Look, the sad truth is I am a complex woman. I have NEEDS. And when I have a need, I like to have that need answered right away. Like, when I want a cookie, I want a cookie NOW. Not in a week. Or when I want Kealoha to rub my back and talk to me about lighting supplies so that I can fall asleep, I want him to do it right away.
So when my son looked at the gray in my hair and shouted: “Stranger danger!” I knew I needed to get my hair done. AS SOON AS POSSIBLE. In this case, ‘as soon as possible’ meant NOW.
On Sunday, I emailed my salon. I checked my email frantically. Did my hair stylist check her messages from home? Did she get my message on her phone? Was she ignoring me? No. It was Sunday evening. I mean, it’s not like we were in a relationship or anything.
I waited until Monday.
Nothing! No answer. No response.
I waited until Tuesday…and still…nothing. What could I do? I had a NEED!
I called my old hair stylist. The one I’d left six months ago for the new. She was there. Waiting. She took my call. She made time for me. She could meet me in less than twelve hours. In twelve hours, I could stop scaring my son! I could be ten years younger!
I booked the appointment. An hour after I booked it, the stylist I’d originally wanted, called. She was sorry. She could fit me in. I was important to her. She’d do what she could. She was there for me!
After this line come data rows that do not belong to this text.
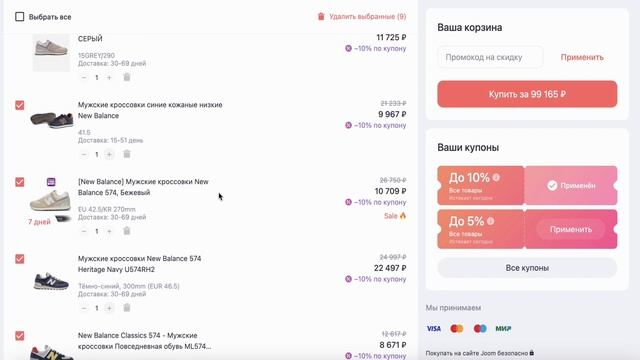Image resolution: width=640 pixels, height=360 pixels.
Task: Click 'Применить' next to promo code field
Action: pos(582,57)
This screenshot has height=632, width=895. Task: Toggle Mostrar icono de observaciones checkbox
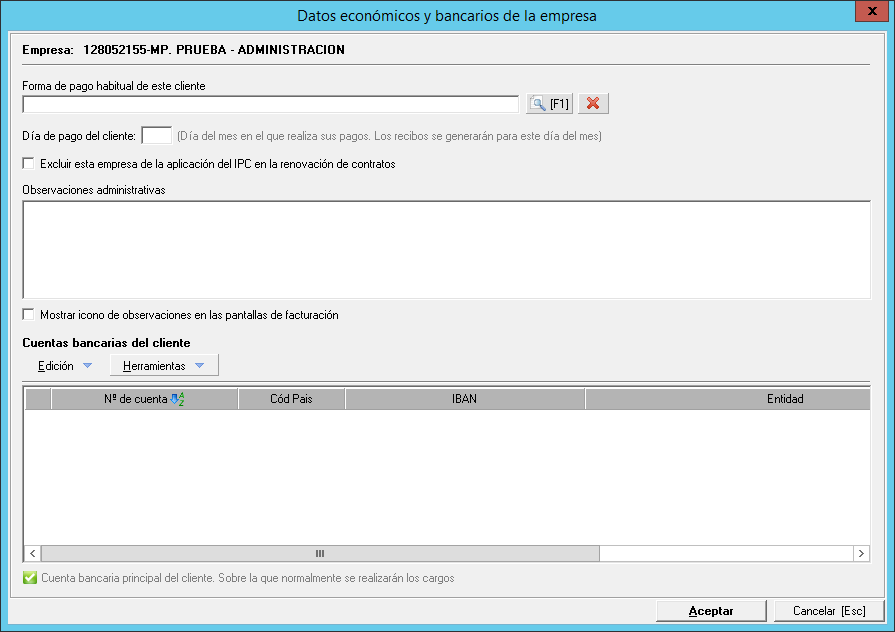tap(29, 315)
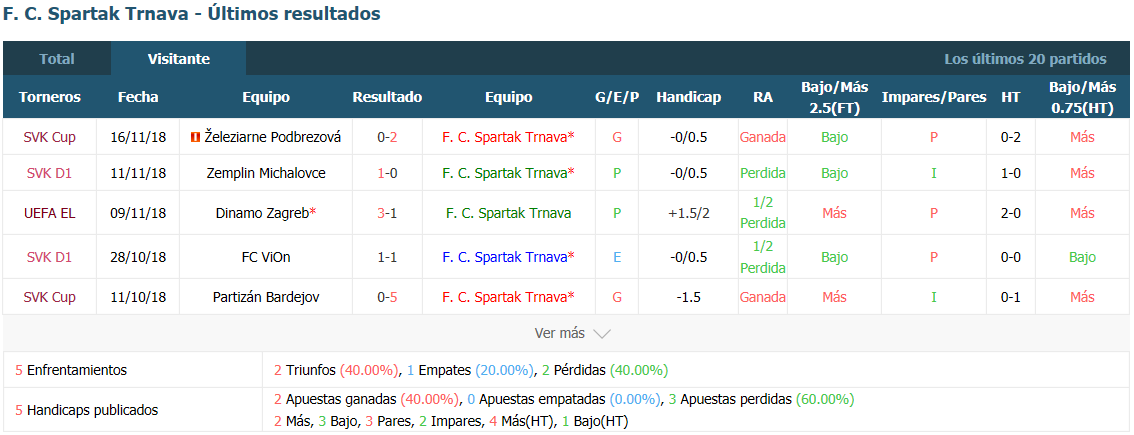This screenshot has width=1134, height=435.
Task: Click F. C. Spartak Trnava in UEFA EL row
Action: pyautogui.click(x=508, y=213)
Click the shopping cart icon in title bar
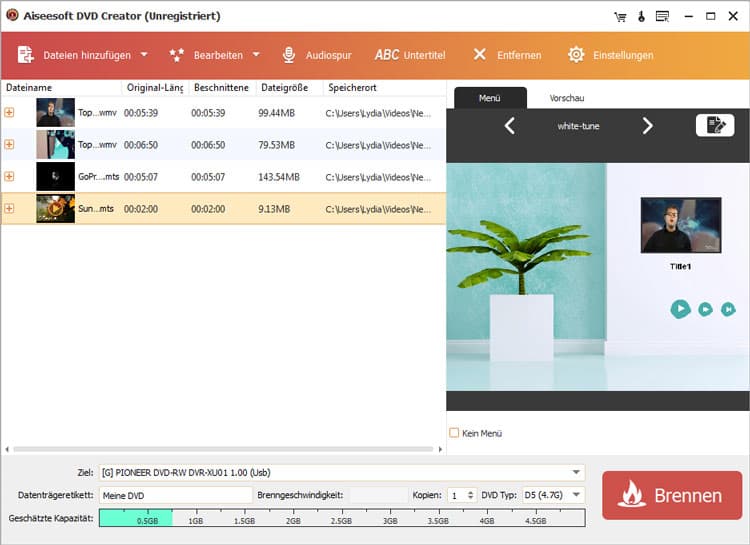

But not until Saturday.
I ignored her call and this morning I sat in my old stylist’s chair.
“I haven’t seen you in a while,” she said. Was there a hint of menace or jealousy in her voice?
“Yeah. I’ve been…busy…” I said, my cheeks blushing. Did she know? Did she know how many colors the other hair stylist had tried on me? The different ways she’d…cut…my…hair?
She ran her hands through my hair. “Hmm.” I knew what that meant. “This is…cute. Looks like you had it done, what, six weeks ago?”
Oh, the drama! The subtext! We both knew the truth! I’d been seeing another stylist! Some other stylist had run her hands through my hair and had her way with me. What could I do? I had to admit the truth, because she could read the truth in my roots! “Yes,” I whispered. “I saw someone six weeks ago.”
She squeezed my shoulders. She understood. We would not speak of my…transgressions…but she let me know that she knew.
She shamed me.
She colored my roots. She remembered the way I like to part my hair. She showered me with adjectives on how young I look, and how she loves how my hair looks messy like it’s got attitude, and how she understands me.
And I enjoyed my time with her. I did! But still…I thought of the stylist I’d been seeing for the last six months. Imagined her in the salon wearing her black apron, listening to opera music, and crying because I’d done her wrong.
As I paid for the cut and color, the stylist looked at me and said, “So, do you want to schedule your next appointment?”
This was it. This was the moment. Who would I choose? Her…or the Other?
I lowered my eyes. “I’ll call you,” I said. She pursed her lips and turned away from me.
I’m so ashamed.
My needs were met, but at what price, I ask you? WHAT PRICE?
My hair is really cute though, and I feel much better.